Named mango varieties that are likely directly descended from Haden include:
- Allen-King/Everbearing
- Anderson (Haden × Sandersha)
- Bailey's Marvel (Haden × Bombay)
- Becky (Haden × Brooks)
- Cogshall
- Cushman (Haden × Amini)
- Earlygold
- Edward
- Fascell (Haden × Brooks)
- Glenn
- Hatcher (Haden × Brooks)
- Hodson
- Jacquelin (Haden × Bombay)
- Kent (Haden × Brooks)
- Irwin (Haden × Lippens)
- Lippens
- Osteen
- Palmer
- Parvin
- Ruby
- Sensation (Haden × Brooks)
- Southern Blush (Haden × Cushman)
- Spirit of '76 (Haden × Zill)
- Springfels
- Tommy Atkins
- Torbert
- Valencia Pride
- Van Dyke
- Winters (Haden × Ono)
- Zill (Haden × Bombay)

Despite falling out of favor as a commercial production mango, Haden remained one of the most widely propagated mangoes for nursery stock and home growing throughout the decades, and continues to be today.

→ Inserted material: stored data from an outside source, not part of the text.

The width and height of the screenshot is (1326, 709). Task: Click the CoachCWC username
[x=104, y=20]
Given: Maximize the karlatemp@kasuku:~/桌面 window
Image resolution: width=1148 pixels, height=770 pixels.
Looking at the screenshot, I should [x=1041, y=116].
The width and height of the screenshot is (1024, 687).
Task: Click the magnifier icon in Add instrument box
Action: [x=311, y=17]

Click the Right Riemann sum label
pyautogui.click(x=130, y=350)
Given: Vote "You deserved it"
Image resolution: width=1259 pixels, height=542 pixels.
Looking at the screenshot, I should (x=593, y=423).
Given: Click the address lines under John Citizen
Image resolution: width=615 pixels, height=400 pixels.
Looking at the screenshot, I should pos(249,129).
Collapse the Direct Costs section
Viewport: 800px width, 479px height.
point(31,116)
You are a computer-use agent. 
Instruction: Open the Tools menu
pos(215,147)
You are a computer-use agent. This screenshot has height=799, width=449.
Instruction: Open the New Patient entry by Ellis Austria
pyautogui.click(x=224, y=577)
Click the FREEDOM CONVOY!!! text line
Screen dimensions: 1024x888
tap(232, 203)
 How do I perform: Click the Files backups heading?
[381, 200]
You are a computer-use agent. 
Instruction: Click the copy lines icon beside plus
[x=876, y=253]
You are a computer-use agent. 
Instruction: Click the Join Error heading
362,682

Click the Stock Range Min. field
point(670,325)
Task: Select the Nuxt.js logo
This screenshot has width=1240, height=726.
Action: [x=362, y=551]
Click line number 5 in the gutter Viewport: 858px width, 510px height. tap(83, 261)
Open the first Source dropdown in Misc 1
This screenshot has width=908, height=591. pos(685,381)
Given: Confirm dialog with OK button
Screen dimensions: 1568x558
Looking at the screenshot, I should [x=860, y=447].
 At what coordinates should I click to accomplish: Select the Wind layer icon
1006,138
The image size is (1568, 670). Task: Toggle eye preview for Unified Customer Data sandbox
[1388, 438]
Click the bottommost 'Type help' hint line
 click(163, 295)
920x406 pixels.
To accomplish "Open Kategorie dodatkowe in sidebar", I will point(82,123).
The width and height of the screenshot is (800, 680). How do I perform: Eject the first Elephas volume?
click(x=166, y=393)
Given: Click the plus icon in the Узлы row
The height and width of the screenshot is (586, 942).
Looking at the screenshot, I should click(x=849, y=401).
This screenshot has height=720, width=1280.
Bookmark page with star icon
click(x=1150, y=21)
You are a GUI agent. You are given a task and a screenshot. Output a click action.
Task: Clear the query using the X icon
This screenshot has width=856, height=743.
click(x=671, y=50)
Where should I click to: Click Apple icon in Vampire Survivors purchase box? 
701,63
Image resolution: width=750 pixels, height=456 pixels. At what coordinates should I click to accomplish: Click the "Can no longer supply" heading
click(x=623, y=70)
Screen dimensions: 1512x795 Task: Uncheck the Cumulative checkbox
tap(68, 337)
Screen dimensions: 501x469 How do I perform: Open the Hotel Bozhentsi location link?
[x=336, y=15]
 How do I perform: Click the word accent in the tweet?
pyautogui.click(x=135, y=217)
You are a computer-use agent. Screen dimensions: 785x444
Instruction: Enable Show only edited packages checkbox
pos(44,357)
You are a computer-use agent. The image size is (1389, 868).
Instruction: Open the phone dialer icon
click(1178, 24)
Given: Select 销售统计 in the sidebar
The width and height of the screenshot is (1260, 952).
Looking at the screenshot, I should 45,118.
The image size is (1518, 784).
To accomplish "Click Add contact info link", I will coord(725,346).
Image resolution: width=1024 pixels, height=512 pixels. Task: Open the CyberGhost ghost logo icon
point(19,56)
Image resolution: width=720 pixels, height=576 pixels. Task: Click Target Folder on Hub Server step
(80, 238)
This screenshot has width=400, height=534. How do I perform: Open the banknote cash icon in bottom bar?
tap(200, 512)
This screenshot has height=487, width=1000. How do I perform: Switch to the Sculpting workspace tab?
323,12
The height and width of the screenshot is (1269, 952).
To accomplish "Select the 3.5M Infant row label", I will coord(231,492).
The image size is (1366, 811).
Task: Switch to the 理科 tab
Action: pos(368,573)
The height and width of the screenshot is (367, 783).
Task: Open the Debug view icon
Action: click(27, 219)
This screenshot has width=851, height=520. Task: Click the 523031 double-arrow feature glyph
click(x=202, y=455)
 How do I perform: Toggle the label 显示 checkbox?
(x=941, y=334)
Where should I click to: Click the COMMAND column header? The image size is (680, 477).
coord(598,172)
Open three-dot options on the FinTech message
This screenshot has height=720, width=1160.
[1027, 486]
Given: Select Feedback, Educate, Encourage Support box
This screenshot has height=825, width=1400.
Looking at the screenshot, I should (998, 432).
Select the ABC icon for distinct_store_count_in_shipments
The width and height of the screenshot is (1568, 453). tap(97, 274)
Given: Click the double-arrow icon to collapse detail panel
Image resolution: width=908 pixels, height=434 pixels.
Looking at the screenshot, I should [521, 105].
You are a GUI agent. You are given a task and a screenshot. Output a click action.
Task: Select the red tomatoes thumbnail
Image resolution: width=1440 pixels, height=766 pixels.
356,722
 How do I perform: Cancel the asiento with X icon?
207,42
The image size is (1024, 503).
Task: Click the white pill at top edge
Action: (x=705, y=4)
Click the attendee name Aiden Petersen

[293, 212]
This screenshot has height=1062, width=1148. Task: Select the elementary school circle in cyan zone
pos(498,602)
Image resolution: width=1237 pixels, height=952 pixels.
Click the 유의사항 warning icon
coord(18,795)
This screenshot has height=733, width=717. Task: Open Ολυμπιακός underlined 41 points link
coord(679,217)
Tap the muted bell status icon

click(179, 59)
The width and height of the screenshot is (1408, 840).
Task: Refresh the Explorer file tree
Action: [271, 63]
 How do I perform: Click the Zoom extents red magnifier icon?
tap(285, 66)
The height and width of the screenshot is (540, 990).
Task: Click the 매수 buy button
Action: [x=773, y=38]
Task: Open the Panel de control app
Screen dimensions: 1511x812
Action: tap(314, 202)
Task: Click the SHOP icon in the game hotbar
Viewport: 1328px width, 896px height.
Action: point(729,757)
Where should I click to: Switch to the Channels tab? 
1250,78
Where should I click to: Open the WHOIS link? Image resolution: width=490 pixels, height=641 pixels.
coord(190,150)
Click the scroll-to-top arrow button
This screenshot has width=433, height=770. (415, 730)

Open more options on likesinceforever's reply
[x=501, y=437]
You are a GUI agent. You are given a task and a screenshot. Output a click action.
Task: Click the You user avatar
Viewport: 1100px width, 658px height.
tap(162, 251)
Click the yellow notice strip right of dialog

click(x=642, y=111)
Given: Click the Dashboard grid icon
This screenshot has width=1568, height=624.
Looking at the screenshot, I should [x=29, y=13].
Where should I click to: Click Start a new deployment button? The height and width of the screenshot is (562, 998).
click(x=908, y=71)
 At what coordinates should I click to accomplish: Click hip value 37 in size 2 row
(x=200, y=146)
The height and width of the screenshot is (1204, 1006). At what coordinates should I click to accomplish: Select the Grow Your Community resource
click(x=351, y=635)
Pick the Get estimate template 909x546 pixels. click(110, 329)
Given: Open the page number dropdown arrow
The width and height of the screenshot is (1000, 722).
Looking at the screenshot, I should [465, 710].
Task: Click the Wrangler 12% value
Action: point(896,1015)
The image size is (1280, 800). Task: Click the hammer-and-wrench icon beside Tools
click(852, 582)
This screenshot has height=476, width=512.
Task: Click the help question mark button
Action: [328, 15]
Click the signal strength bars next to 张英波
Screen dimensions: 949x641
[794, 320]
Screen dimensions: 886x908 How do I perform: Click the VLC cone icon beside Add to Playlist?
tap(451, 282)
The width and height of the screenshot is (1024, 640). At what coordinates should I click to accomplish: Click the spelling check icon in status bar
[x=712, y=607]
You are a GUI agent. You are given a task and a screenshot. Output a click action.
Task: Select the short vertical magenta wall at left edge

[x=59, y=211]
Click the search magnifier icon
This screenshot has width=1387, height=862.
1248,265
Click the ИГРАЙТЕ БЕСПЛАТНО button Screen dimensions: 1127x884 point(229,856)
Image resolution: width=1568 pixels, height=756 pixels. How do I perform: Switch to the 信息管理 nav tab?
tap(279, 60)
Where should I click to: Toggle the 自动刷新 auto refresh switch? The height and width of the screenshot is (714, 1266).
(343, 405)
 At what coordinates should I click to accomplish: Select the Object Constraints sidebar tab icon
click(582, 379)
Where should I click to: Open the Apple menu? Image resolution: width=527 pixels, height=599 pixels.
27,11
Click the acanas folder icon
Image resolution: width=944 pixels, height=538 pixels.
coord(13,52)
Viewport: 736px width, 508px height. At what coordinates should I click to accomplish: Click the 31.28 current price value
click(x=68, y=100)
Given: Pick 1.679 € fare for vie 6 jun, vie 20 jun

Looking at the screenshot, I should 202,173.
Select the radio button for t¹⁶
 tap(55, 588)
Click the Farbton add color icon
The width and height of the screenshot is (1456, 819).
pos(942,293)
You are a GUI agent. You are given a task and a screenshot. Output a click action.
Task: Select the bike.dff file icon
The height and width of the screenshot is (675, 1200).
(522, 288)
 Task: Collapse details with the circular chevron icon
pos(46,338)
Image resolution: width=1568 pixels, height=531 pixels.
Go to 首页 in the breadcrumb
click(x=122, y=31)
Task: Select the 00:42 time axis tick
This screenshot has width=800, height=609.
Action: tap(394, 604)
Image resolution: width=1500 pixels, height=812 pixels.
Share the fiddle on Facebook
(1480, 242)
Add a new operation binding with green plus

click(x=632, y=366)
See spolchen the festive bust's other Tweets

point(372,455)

Haden trees are planted in the collections of the USDA's germplasm repository in Miami, Florida, the University of Florida's Tropical Research and Education Center in Homestead, Florida, and the Miami-Dade Fruit and Spice Park, also in Homestead. The original tree still stands in Coconut Grove.

Haden – Rich in flavour and aromatic, Red colour with green and yellowish overtone, texture should be firm flesh due to fibres.